Before formally approving a budget for the next school year, the San Antonio Independent School District’s board of trustees approved raises for teachers, paraprofessionals and other support staff at a meeting on Monday.
Overall, teacher pay will get a 3% increase, raising the minimum teacher salary for a new employee to $60,000. All remaining full-time teachers will also get a 3% bump in their current pay.
Paraprofessional, instructional assistants and transportation workers will get a 4% increase, increasing the minimum entry-level pay to $17 an hour.
The board also approved a slew of additional compensation initiatives including $3,000 sing-on bonuses for members of the police department, elevated pay grades for head custodians and other support staff and one-time $500 longevity stipends for all full-time employees who’ve been with SAISD for 15 years.
In total, the raises will cost SAISD $14.6 million.
Currently, the district has a $51 million “structural deficit,” a number they hope to cut by $17 million this year.
In March, trustees approved a round of cuts to the central office staff, a cost-saving measure SAISD has used every year since 2023, Superintendent Jaime Aquino said Monday. The district has not specified how many positions are being eliminated.
Last year, the district also approved more than a dozen school closures due to low enrollment.
The district is also cutting elective programs, including Leadership Officer Training Corps (LOTC), a middle-school leadership class that teaches students about achievement, wellness, leadership and diversity — saving the district less than $1 million.
Most school districts in Texas are facing budget deficits, according to a survey from the Texas Association of School Business Officials.
Public school advocates say the state needs to increase the basic student allotment by more than $1,000 per pupil to combat budget challenges.

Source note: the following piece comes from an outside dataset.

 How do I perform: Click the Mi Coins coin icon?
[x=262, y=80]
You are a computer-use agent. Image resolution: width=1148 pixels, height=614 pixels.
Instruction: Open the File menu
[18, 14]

Texas has not increased the base funding, $6,160, since 2019 despite rising inflation and having a surplus of funds in the state’s budget.
Trustee Leticia Ozuna questioned whether considering pay raises was “timely” given the funding uncertainty from the state and federal governments and asked whether the board could revisit compensation after the state legislative session wraps up in June.
“I’m just really hesitant on taking such a step, just knowing, like, you know we can see the storm, you know ahead and you know what’s coming,” Ozuna said.
But district officials recommended passing a compensation package before the board’s June 23 budget adoption, because approval would have a direct impact on the district’s ability to successfully and timely recruit and hire personnel for the 2025-26 school year.
Discussion of compensation came after hearing testimony from several members of the San Antonio Alliance, a school worker’s union for SAISD’s employees, asking the board to adopt a resolution in support of an Educator’s Bill of Rights. The bill advocates for fair wages and reasonable working conditions among other things, and the union collected 1,500 signatures in support of the resolution from staff across the district.
“We were told that [school] closures will lead to better services. Instead, our classrooms are overcrowded. Teachers are stretched thin, and support staff are still under pain and overworked,” Zuriel Morales, a science teacher at St. Phillip’s College Early College High School, told trustees.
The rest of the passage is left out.